A unilateral preferential trade arrangement by the US with 122 beneficiary developing countries and least developed beneficiary countries, the GSP aims to promote economic growth, development, and trade by providing duty-free market access to about 5,000 products in the US.
It expired in December 2020.
“The GSP…has to go through the US Congress. We know the delays are mostly, I guess, with US Congress because of the new speakership issue, a new majority in the House. So we have to restart our talks with them,” Romualdez said.
The 118th Congress of the US convened in January 2023. Earlier last month, the US Congress faced a speakership debacle that left lawmakers incapable of passing legislation.

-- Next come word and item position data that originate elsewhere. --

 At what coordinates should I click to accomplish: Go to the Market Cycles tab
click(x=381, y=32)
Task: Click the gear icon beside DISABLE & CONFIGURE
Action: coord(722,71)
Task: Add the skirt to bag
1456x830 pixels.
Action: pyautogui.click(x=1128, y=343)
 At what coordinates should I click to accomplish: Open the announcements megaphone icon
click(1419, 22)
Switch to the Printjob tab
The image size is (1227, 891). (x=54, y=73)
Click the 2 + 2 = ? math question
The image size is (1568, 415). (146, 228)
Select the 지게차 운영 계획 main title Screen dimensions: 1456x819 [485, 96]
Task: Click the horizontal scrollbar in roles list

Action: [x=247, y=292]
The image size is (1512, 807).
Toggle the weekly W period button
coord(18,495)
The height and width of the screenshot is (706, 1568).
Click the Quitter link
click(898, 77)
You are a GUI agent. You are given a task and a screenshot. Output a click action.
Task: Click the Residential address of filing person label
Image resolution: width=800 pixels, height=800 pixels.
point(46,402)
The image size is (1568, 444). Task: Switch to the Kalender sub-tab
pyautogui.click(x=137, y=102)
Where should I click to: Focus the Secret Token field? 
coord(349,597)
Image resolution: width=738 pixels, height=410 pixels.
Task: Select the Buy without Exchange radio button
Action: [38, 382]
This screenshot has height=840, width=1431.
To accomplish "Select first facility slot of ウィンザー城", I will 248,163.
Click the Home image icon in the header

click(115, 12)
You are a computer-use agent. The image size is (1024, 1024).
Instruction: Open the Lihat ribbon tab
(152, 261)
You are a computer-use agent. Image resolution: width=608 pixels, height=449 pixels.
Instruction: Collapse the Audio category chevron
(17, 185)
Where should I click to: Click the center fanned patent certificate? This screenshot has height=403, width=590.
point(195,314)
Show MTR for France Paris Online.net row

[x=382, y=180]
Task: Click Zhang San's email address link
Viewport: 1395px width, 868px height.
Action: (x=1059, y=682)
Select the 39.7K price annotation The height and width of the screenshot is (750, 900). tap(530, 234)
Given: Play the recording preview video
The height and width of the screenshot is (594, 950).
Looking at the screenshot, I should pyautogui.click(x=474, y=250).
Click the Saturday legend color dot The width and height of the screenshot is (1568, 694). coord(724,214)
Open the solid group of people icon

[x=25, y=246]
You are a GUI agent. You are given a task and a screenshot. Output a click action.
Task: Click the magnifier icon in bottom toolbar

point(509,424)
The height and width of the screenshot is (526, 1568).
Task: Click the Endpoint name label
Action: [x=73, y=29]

The GSP requires the approval of the US Congress to be reauthorized.
“Our trade attaché is working on pushing GSP,” Romualdez said. “We are working with trade attaché in Washington and other Asean members like Thailand and Vietnam for the renewal of GSP.”
Last year, during President Marcos’s six-day visit to the US, Department of Trade and Industry Secretary Alfredo Pascual highlighted the importance of the GSP to the Philippines, as he sought US Secretary of Commerce Gina Raimondo’s support for the reauthorization of the trade deal.
Pascual has said that the Philippines had “high utilization rates of the GSP,” demonstrating a growing awareness and demand for GSP-listed export goods from the Philippines.
The trade deal ushers in tangible benefits such as job creation and skills development for the workers in the Philippines.
In 2021, the US ranked as the Philippines’s third-largest trading partner, the top export market destination, and the fifth-largest import supplier.